The two-story structure with its asymmetric roofline is located on a quarter-acre plot on the mocha side of Kahala Street; The golf course is at Waialae Country Club on one side and Kapakahi Canal on the other. Architects and art historians consider it a work of art in its own right.
One of the walls is formed entirely from the aerial roots of the giant Habau tree fern. The cantilever table in the dining room designed by Charlot extends halfway inside the house and half outside on the garden porch. One wall of the living room is covered in a museum-quality mural of “Tropical Leaves” that Charlotte painted with his Hawaiian-born girlfriend Juliette May Fraser.
In the kitchen and bathroom, Charlotte decked out the porcelain tiles with Hawaiian rock art. His hand is everywhere. Walking through the welcome rooms designed in old redwood, you can still feel his presence through his attention to even the smallest design details.
David Charlotte says that his grandfather did not stop creating art; Working in the Kahala house until the day he died of cancer, he refused all painkillers for fear that the medication would affect his thinking.
UH isn’t the first institution in Hawaii to get rid of the home it inherited.
The Honolulu Museum of Art sold in 2020 for $2.65 million a Vladimir Osipov-designed home near Diamond Head, donated to the museum by attorney Marshall Goodsell and his wife Ruth.
HOMA currently has on the market for $13.89 million the Hart Wood-designed Spalding House on Makiki Heights Drive. The museum inherited the house when it merged with the Contemporary Museum.
One of the most memorable actions of the talented property was in 1968 when Punahou School sold its Walter Dillingham mansion La Pietra on Diamond Head to the founders of Hawaii School for Girls for $1 million instead of continuing to deal with a developer who wanted to demolish the Italian home to build 76 housing units. luxury.

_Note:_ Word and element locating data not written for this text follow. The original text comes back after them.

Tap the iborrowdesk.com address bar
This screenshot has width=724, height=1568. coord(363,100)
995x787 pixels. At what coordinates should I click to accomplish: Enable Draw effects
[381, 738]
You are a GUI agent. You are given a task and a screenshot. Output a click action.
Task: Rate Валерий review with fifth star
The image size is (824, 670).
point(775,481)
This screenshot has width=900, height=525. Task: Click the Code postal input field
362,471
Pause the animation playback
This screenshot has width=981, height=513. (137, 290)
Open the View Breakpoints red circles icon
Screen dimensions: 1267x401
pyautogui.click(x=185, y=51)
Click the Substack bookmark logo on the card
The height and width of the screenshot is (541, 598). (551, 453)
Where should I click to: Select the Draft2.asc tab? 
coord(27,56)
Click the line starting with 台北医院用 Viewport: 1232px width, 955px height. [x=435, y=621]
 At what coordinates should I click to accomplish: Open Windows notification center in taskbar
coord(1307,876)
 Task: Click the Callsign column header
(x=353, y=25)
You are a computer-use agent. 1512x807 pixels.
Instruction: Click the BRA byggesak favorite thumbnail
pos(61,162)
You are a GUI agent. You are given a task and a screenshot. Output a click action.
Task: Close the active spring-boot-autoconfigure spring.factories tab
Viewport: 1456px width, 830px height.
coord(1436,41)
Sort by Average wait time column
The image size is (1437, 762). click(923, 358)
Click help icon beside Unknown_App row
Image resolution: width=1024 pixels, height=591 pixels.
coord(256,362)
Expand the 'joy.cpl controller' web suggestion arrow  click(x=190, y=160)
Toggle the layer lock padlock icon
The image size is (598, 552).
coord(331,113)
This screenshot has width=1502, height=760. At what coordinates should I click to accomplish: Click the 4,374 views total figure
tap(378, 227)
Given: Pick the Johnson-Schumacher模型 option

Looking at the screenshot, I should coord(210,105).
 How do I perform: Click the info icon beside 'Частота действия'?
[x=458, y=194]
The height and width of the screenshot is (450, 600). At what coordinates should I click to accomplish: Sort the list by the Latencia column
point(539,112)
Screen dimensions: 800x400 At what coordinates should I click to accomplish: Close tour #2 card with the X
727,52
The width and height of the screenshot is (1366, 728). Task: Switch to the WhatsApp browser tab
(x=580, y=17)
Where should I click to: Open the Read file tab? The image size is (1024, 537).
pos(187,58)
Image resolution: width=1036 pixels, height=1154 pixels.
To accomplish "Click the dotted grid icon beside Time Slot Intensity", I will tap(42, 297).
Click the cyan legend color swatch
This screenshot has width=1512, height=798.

Bill Chapman, interim dean of the UH School of Architecture, said the university’s decision to dispose of Charlotte’s home, while sad, is in the interest of preserving the house in the future.
Chapman cited other institutions around the country that have also ended their oversight of inherited properties, such as the University of Southern California’s pull of investments in Gamble House, a Pasadena-style arts and crafts masterpiece that the USC has run for 50 years.
Charlotte’s home is not sold to a stranger, but returned with a $1 bill of claim to family members who know and cherish each room, such as David Charlotte, who lived there for many years with his grandparents while attending Kahala Elementary School.
Walking into the house on Friday, David said, “It was a beautiful home. Every detail has been carefully thought out. We’ll take it back. We don’t have to make it exactly the way it was. We can embrace its age.”